Understands that language and culture are connected, recognises culturally specific features of language use (formal/informal address, social conventions), and shows curiosity about the target language community.
Example task
In French, you must choose between 'tu' and 'vous' when speaking to someone. Explain the difference and give an example of when you would use each.
Model response: 'Tu' is the informal, singular 'you', used with friends, family, children and people of your own age. 'Vous' is the formal or plural 'you', used with strangers, teachers, elders, in professional settings, or when addressing multiple people. For example, I would use 'tu' with a school friend ('Tu veux jouer au foot?') but 'vous' with a teacher ('Pourriez-vous m'expliquer, s'il vous plait?'). Using 'tu' with a stranger or authority figure can be seen as disrespectful, while using 'vous' with a close friend can seem cold or distant. This distinction reflects the importance of social hierarchy and politeness in French culture.
Engages with authentic cultural materials (literature, film, music, media), understands how cultural context shapes language use and meaning, and reflects on their own culture by comparison.
Example task
You have watched a French film set in a banlieue (suburb). How does the film help you understand aspects of French society that a textbook would not cover?
Model response: The film shows a side of France very different from the Paris of textbooks: the high-rise housing estates on the outskirts of cities where many immigrant families live. The characters use verlan (a form of slang where syllables are reversed — 'meuf' for 'femme', 'relou' for 'lourd'), which the textbook does not teach but which reveals a living, evolving language community. The film addresses issues of social exclusion, police relations with ethnic minority communities, and the tension between French republican ideals of equality and the reality of discrimination. Watching the film made me realise that 'French culture' is not a single thing — it is diverse, contested and shaped by immigration, class and geography, just like British culture. The language used in the film reflects social identity: the characters' slang marks them as belonging to a specific community, just as regional accents and slang do in English.
Critically examines how language encodes cultural values and power structures, understands intercultural competence as a skill distinct from cultural knowledge, and engages with target language communities as a reflective participant rather than a tourist observer.
Example task
The word 'Schadenfreude' in German has no direct English equivalent. What does the existence of culture-specific words tell us about the relationship between language and thought?
Model response: Schadenfreude — pleasure derived from another person's misfortune — exists as a single word in German but requires a multi-word explanation in English. This illustrates the Sapir-Whorf hypothesis: that language shapes (or at least reflects) how a culture perceives and categorises experience. The existence of a single, commonly used word suggests that German culture has identified this emotion as a distinct, recognisable experience worth naming — not that Germans experience it more, but that the culture has made it lexically available for discussion. Every language has such untranslatable words: the Portuguese 'saudade' (a deep emotional longing for something absent), the Japanese 'wabi-sabi' (beauty in imperfection), the Danish 'hygge' (cosy togetherness).
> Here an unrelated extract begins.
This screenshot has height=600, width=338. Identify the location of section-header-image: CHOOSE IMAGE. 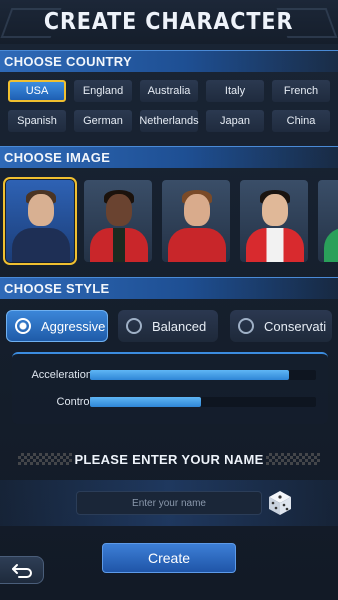
(169, 157).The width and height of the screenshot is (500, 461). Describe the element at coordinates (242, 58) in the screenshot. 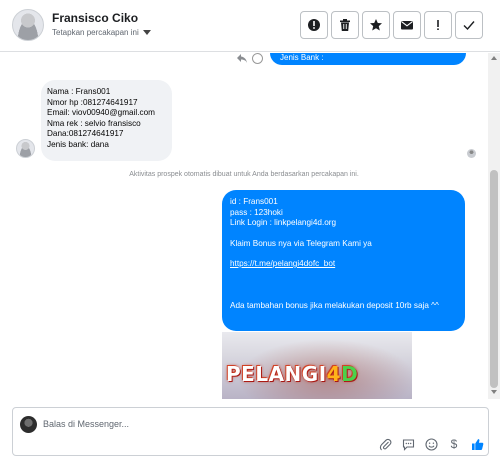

These words reveal what each culture pays attention to, values or recognises as significant. This has practical implications for language learners: truly understanding a language requires understanding the cultural concepts behind its vocabulary, not just translating word-for-word. When I learn a new word that has no English equivalent, I am not just adding vocabulary — I am gaining access to a way of seeing the world that my own language does not provide.
Delivery rationale
Languages reading concept — text comprehension exercises deliverable digitally.